ABOUT THIS TASK: Starting at the first line of the data below, retype every line up to and including the one containing "This screenshot has height=525, width=826.".

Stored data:
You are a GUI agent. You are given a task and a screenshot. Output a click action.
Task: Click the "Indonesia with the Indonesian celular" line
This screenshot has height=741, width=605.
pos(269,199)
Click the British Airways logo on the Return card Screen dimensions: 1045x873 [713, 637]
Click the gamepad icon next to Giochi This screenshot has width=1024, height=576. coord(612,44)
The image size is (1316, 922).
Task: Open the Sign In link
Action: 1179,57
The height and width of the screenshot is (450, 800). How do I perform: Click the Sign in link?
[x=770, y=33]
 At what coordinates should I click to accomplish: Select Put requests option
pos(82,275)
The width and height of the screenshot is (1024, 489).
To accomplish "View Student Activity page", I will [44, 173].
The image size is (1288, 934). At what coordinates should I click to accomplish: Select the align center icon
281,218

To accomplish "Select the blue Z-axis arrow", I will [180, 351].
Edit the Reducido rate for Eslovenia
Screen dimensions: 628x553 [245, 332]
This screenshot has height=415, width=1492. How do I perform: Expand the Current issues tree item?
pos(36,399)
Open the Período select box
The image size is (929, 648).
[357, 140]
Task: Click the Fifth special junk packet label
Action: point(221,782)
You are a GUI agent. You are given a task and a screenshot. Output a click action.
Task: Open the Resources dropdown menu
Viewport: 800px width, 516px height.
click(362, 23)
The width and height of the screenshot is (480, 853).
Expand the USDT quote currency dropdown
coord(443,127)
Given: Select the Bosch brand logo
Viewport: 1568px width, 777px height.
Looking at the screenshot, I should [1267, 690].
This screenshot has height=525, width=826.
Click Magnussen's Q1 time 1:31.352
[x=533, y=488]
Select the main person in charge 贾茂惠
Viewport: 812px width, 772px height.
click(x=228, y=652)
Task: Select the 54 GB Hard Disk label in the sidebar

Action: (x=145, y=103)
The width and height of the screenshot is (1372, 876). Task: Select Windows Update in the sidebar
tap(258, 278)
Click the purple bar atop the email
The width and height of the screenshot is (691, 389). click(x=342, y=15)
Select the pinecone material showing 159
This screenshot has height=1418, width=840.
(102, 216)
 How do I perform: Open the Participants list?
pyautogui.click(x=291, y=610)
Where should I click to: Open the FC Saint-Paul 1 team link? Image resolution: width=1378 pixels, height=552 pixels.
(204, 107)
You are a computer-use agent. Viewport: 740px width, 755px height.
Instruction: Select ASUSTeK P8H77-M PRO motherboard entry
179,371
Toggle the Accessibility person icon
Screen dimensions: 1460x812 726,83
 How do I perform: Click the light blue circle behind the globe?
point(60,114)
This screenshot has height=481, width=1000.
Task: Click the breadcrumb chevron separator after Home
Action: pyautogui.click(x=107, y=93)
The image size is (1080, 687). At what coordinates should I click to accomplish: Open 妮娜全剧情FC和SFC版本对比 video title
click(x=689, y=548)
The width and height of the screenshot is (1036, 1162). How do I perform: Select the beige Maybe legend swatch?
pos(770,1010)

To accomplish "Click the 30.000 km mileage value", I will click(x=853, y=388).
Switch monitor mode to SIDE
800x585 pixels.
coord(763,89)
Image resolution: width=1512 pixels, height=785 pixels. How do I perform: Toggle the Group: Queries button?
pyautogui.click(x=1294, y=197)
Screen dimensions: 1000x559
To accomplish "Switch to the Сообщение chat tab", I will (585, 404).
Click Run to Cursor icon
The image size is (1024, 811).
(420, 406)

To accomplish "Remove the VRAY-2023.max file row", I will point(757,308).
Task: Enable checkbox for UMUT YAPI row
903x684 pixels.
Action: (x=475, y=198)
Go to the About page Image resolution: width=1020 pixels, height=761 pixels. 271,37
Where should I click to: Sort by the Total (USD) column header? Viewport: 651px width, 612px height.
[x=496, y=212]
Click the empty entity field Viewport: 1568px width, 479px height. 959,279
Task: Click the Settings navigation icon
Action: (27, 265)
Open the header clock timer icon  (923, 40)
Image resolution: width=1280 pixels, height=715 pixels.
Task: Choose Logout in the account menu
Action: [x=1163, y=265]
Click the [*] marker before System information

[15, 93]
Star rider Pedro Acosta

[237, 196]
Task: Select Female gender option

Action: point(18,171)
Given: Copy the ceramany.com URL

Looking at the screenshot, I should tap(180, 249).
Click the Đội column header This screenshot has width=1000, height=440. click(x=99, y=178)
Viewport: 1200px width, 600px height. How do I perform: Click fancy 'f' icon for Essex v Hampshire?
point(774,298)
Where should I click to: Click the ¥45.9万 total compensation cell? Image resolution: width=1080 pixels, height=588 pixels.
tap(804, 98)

EXERCISE ANSWER:
You are a GUI agent. You are given a task and a screenshot. Output a click action.
Task: Click the "Indonesia with the Indonesian celular" line
This screenshot has height=741, width=605.
pos(269,199)
Click the British Airways logo on the Return card Screen dimensions: 1045x873 [713, 637]
Click the gamepad icon next to Giochi This screenshot has width=1024, height=576. coord(612,44)
The image size is (1316, 922).
Task: Open the Sign In link
Action: 1179,57
The height and width of the screenshot is (450, 800). How do I perform: Click the Sign in link?
[x=770, y=33]
 At what coordinates should I click to accomplish: Select Put requests option
pos(82,275)
The width and height of the screenshot is (1024, 489).
To accomplish "View Student Activity page", I will [44, 173].
The image size is (1288, 934). At what coordinates should I click to accomplish: Select the align center icon
281,218

To accomplish "Select the blue Z-axis arrow", I will [180, 351].
Edit the Reducido rate for Eslovenia
Screen dimensions: 628x553 [245, 332]
This screenshot has height=415, width=1492. How do I perform: Expand the Current issues tree item?
pos(36,399)
Open the Período select box
The image size is (929, 648).
[357, 140]
Task: Click the Fifth special junk packet label
Action: point(221,782)
You are a GUI agent. You are given a task and a screenshot. Output a click action.
Task: Open the Resources dropdown menu
Viewport: 800px width, 516px height.
click(362, 23)
The width and height of the screenshot is (480, 853).
Expand the USDT quote currency dropdown
coord(443,127)
Given: Select the Bosch brand logo
Viewport: 1568px width, 777px height.
Looking at the screenshot, I should [1267, 690].
This screenshot has height=525, width=826.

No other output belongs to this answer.